▶ [WORK INSTRUCTION]: The expected answer is a copy of every line in the listing that has the word "Given".

Start of INFORMATION SUPPLIED

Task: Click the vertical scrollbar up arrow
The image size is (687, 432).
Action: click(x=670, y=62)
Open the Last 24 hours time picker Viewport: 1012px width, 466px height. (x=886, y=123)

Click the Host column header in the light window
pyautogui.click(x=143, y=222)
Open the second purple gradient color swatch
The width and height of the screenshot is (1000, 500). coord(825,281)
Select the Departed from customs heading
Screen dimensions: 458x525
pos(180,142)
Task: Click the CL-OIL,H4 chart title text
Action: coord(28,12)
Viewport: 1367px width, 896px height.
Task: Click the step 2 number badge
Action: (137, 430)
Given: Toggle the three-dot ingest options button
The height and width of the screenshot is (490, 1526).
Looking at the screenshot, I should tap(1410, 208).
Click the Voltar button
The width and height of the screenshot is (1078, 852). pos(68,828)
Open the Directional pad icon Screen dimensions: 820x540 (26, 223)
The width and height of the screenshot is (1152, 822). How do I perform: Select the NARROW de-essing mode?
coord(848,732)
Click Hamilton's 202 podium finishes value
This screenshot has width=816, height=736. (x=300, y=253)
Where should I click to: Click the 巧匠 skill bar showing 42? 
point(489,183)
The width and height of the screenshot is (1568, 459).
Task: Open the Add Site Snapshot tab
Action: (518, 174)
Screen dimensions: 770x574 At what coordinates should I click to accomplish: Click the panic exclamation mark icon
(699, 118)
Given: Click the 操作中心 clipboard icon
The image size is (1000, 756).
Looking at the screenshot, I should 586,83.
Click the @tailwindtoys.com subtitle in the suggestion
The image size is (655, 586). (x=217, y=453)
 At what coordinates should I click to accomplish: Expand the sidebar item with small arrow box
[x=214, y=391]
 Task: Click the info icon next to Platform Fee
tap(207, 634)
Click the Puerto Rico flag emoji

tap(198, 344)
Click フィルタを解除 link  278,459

End of INFORMATION SUPPLIED

▶ [TASK RESULT]:
Given: Toggle the three-dot ingest options button
Given: Click the 操作中心 clipboard icon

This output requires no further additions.